L'ambassade du Canada en Haïti fait la promesse d'un don de 6 millions de dollars dans le cadre de la lutte contre le choléra dans le pays.

Lorsque l'ONU avait finalement reconnu en décembre dernier sa responsabilité dans l’introduction du choléra en Haïti et son Secrétaire général d’alors Ban Ki-Moon a offert ses excuses au peuple haïtien, elle avait du même coup, promis 400 millions pour éradiquer la maladie dans le pays. Ce montant devrait sortir de la poche des gouvernements des pays membres.

Jusqu’en décembre encore, Dr David Nabarro, conseiller spécial du Secrétaire général des Nations-Unies pour le développement durable et responsable du dossier du choléra en Haïti avait confié au journal candadien Lapresse.ca qu’«on n'a pas du tout d'argent». Car, seules la France et la Corée du Sud avaient promis chacune 1 million.

En ce début de janvier, le Canada en vient à augmenter la mise, en annonçant un don de 6 millions de dollars sur une période de deux ans. «Le Canada est vu comme étant un des leaders dans l'aide humanitaire auprès d'Haïti. Pour nous, c'est important de montrer l'exemple et de s'assurer qu'on puisse inspirer les autres pays donateurs à contribuer à cette nouvelle approche de l'ONU», a déclaré l'ambassadeur Marc-André Blanchard qui siège à l’ONU.  Il a rappelé que le Canada a déjà investi 44 millions depuis 2010 pour la lutte contre le choléra en Haïti, même si les résultats sur le terrain sont peu visibles.

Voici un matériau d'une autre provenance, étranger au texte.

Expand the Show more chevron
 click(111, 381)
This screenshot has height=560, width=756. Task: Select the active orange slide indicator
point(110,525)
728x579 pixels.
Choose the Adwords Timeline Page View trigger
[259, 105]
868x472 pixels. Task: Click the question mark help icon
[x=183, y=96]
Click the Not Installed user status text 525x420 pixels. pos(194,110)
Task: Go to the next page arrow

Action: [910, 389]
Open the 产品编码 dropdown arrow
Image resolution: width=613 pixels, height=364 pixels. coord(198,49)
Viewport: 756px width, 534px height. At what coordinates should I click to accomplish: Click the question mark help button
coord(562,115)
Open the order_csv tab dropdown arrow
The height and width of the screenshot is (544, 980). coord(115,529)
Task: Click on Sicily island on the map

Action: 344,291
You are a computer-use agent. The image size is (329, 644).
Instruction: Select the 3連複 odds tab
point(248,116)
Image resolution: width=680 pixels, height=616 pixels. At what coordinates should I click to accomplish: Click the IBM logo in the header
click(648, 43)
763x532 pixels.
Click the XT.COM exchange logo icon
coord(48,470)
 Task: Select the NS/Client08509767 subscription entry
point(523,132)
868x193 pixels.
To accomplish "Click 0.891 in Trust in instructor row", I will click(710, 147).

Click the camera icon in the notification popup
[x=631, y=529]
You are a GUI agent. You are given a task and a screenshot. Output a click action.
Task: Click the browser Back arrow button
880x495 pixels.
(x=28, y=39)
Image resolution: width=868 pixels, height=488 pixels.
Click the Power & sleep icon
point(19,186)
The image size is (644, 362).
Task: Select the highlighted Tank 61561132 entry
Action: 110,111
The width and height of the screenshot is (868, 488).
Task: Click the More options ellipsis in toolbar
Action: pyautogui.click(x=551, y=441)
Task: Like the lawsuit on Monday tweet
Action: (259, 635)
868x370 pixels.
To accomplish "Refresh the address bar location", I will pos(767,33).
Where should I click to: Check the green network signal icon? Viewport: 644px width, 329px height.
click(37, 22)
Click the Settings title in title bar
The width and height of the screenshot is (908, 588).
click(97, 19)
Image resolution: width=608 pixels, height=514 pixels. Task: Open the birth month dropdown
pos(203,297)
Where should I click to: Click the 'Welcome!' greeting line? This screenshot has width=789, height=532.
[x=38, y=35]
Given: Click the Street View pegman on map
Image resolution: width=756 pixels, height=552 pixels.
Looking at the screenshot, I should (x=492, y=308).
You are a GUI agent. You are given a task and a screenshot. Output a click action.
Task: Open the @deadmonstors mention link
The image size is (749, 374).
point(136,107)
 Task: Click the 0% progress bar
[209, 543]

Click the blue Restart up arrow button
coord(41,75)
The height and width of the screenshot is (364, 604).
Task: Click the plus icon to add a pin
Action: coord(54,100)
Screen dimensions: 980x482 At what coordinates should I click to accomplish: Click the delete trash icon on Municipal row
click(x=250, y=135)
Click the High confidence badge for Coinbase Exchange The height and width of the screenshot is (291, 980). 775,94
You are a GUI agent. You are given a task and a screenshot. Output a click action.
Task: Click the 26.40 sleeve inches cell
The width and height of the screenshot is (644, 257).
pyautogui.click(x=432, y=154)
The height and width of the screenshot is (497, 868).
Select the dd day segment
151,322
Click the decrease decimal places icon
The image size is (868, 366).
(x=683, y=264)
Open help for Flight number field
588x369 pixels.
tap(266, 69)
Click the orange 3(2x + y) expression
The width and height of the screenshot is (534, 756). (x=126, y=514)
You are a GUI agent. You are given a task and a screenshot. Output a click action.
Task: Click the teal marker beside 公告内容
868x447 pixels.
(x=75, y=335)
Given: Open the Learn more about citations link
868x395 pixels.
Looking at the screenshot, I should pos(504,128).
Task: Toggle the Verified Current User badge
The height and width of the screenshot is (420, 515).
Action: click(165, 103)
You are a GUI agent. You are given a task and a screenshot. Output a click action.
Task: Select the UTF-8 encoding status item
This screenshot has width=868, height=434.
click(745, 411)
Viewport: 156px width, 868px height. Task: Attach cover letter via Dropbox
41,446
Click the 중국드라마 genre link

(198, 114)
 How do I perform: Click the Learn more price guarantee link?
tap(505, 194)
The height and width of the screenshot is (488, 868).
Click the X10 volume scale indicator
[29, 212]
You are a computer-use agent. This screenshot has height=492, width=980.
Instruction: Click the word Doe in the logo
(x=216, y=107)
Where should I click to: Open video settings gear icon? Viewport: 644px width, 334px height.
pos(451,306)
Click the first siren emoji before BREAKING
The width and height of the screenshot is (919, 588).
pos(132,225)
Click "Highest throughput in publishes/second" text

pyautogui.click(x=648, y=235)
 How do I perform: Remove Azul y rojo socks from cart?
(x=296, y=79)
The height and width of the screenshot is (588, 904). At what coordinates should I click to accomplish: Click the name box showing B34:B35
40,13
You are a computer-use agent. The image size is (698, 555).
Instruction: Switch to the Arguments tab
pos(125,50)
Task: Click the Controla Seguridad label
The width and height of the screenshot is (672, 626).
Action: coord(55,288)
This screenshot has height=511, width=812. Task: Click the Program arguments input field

Cette nouvelle somme, le gouvernement canadien décide de la verser directement à trois ONG qui œuvrent déjà dans le domaine en Haïti, soit Médecins du monde (4 millions), UNICEF (1.5 millions) et l'Organisation panaméricaine de la santé (500 000$). Sur le terrain, elle devrait servir à  fournir : de l'eau potable ; fournir des trousses de traitement contre le choléra et d'hygiène aux populations vulnérables et à risque ; offrir un soutien au personnel infirmier dans les centres de traitement ; soutenir les équipes médicales d'urgence ; mener des campagnes de promotion de l'hygiène et de la salubrité et appuyer la création d'une unité de coordination, de surveillance et d'intervention. »

Pour le reste, l'ambassadeur du Canada à l'Organisation des Nations unies (ONU) invite les États membres à emboîter rapidement le pas pour corriger «une situation exceptionnelle qui exige une réponse exceptionnelle».